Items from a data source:

*** Block opens ***

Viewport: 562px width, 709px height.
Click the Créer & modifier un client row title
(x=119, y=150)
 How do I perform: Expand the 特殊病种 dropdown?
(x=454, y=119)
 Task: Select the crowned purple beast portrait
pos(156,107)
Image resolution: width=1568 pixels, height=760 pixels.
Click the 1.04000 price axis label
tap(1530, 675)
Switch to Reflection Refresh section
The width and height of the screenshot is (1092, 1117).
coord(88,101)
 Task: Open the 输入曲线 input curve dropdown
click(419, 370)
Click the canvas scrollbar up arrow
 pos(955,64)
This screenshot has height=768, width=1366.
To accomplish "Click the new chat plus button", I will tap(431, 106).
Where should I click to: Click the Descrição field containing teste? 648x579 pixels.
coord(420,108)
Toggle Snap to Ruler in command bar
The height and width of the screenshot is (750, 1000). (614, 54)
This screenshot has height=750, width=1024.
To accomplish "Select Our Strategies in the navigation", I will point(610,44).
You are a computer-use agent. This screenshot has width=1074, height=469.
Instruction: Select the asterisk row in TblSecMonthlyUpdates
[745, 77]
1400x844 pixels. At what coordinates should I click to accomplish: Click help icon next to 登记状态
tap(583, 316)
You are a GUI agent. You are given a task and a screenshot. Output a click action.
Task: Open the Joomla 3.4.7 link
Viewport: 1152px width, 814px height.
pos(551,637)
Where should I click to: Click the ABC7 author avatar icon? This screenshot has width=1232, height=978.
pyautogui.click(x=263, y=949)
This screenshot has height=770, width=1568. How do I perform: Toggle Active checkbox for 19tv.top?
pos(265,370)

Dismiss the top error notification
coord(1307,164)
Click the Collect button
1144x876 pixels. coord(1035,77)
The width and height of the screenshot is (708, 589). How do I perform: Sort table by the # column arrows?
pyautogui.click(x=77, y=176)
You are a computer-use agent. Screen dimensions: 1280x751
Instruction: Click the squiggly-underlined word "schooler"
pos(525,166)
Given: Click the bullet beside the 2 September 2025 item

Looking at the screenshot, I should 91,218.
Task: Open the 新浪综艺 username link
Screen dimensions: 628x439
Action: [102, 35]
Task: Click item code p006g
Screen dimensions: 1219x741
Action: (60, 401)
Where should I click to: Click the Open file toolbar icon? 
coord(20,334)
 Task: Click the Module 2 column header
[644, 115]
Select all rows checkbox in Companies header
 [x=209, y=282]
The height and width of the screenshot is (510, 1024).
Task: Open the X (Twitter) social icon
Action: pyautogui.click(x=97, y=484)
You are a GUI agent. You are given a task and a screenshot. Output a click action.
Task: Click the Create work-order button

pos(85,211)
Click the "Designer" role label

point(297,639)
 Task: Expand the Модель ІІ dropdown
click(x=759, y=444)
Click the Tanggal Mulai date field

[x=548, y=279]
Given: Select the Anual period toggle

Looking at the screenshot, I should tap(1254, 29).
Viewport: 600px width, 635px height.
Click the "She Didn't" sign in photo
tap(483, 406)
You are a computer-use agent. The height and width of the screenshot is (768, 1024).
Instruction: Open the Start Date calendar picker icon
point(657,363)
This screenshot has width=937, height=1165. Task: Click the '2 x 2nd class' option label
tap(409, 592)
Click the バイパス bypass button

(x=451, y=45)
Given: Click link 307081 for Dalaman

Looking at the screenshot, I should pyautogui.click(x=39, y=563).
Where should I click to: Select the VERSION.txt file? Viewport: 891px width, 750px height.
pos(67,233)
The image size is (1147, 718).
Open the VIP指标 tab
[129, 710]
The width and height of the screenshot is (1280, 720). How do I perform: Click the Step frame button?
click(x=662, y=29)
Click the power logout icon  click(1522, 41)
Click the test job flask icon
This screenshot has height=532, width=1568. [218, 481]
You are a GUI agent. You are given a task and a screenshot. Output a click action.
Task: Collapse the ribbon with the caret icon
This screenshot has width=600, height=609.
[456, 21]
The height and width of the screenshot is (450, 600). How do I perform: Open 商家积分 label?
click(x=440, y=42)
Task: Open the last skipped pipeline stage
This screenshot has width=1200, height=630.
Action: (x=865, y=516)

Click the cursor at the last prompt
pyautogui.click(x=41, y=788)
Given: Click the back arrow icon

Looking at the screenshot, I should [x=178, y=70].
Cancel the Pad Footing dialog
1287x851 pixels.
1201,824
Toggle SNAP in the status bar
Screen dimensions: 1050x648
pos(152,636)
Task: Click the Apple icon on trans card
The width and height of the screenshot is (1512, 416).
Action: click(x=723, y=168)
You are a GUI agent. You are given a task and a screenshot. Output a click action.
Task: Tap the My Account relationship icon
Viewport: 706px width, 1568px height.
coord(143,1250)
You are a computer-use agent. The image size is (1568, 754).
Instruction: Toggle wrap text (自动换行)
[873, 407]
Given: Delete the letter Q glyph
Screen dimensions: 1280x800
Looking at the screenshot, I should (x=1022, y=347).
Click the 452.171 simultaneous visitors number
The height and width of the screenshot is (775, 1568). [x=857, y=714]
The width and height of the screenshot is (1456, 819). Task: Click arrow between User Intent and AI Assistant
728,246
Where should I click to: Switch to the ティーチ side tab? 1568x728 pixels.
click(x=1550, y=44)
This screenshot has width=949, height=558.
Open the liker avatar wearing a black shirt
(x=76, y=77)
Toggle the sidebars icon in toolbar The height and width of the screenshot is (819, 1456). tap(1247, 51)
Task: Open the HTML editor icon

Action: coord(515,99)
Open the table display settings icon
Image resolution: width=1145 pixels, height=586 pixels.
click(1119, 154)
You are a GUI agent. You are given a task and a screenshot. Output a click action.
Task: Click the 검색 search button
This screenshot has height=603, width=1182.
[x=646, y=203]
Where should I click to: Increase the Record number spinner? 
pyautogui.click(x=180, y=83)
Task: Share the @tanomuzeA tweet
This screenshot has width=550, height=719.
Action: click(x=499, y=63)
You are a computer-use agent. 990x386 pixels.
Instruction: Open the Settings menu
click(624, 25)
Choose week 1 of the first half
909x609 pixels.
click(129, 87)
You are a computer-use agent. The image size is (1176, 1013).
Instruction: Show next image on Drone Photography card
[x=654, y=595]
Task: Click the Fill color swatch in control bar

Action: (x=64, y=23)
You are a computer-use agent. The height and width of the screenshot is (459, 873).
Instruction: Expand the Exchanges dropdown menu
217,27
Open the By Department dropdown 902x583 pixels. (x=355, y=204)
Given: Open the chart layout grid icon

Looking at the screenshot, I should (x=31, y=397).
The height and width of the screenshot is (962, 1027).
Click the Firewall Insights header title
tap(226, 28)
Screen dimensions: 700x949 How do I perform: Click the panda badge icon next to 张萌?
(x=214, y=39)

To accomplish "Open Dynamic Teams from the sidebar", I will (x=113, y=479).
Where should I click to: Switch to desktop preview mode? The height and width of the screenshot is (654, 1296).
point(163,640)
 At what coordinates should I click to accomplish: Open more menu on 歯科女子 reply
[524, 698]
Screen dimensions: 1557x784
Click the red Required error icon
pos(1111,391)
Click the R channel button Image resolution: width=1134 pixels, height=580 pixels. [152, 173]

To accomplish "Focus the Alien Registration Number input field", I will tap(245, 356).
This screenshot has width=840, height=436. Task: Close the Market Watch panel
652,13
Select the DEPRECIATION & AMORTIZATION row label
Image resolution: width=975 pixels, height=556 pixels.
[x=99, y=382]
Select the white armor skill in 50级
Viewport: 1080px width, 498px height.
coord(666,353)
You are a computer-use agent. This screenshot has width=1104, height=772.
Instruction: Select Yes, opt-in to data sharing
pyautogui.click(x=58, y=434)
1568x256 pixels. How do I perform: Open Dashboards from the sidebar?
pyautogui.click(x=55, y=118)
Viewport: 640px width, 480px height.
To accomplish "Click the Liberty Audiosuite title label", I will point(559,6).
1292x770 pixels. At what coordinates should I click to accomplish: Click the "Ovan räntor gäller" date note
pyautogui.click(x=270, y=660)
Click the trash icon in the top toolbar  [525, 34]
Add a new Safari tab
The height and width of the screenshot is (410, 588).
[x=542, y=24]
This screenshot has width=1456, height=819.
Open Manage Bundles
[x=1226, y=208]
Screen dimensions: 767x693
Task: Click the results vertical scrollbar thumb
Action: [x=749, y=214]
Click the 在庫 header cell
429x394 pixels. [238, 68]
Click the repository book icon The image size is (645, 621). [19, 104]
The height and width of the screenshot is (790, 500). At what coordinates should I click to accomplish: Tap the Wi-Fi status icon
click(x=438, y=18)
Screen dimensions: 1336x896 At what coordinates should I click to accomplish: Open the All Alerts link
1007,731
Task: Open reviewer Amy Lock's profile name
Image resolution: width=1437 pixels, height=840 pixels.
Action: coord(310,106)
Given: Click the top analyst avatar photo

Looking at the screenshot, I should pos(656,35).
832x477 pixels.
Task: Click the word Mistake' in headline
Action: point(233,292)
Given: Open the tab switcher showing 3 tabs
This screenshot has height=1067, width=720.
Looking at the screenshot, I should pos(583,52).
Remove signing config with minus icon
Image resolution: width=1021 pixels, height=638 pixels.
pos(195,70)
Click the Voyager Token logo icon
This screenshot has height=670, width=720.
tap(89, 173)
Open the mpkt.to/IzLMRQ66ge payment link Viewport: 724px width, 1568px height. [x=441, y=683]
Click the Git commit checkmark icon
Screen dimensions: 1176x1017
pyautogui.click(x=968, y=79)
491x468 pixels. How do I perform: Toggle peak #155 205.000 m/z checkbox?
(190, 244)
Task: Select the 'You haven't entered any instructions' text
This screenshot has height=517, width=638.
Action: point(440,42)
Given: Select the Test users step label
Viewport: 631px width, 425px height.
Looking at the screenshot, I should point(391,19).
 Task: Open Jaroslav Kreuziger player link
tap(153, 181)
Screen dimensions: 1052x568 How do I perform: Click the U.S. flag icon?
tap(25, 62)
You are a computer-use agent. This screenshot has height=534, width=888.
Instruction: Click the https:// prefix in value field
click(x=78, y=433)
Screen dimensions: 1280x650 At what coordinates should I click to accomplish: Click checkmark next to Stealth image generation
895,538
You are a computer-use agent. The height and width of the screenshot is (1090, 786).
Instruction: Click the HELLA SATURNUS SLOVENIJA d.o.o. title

*** Block closes ***

▶ **PROBLEM DETAILS**: Please give an exact copy of the lines above, beginning with the line containing "You are a computer-use agent. The image size is (1176, 1013)." and running through the line containing "This screenshot has width=1456, height=819.", and of no other lines.

▶ **REPLY**:
You are a computer-use agent. The image size is (1176, 1013).
Instruction: Show next image on Drone Photography card
[x=654, y=595]
Task: Click the Fill color swatch in control bar

Action: (x=64, y=23)
You are a computer-use agent. The height and width of the screenshot is (459, 873).
Instruction: Expand the Exchanges dropdown menu
217,27
Open the By Department dropdown 902x583 pixels. (x=355, y=204)
Given: Open the chart layout grid icon

Looking at the screenshot, I should (x=31, y=397).
The height and width of the screenshot is (962, 1027).
Click the Firewall Insights header title
tap(226, 28)
Screen dimensions: 700x949 How do I perform: Click the panda badge icon next to 张萌?
(x=214, y=39)

To accomplish "Open Dynamic Teams from the sidebar", I will (x=113, y=479).
Where should I click to: Switch to desktop preview mode? The height and width of the screenshot is (654, 1296).
point(163,640)
 At what coordinates should I click to accomplish: Open more menu on 歯科女子 reply
[524, 698]
Screen dimensions: 1557x784
Click the red Required error icon
pos(1111,391)
Click the R channel button Image resolution: width=1134 pixels, height=580 pixels. [152, 173]

To accomplish "Focus the Alien Registration Number input field", I will tap(245, 356).
This screenshot has width=840, height=436. Task: Close the Market Watch panel
652,13
Select the DEPRECIATION & AMORTIZATION row label
Image resolution: width=975 pixels, height=556 pixels.
[x=99, y=382]
Select the white armor skill in 50级
Viewport: 1080px width, 498px height.
coord(666,353)
You are a computer-use agent. This screenshot has width=1104, height=772.
Instruction: Select Yes, opt-in to data sharing
pyautogui.click(x=58, y=434)
1568x256 pixels. How do I perform: Open Dashboards from the sidebar?
pyautogui.click(x=55, y=118)
Viewport: 640px width, 480px height.
To accomplish "Click the Liberty Audiosuite title label", I will point(559,6).
1292x770 pixels. At what coordinates should I click to accomplish: Click the "Ovan räntor gäller" date note
pyautogui.click(x=270, y=660)
Click the trash icon in the top toolbar  [525, 34]
Add a new Safari tab
The height and width of the screenshot is (410, 588).
[x=542, y=24]
This screenshot has width=1456, height=819.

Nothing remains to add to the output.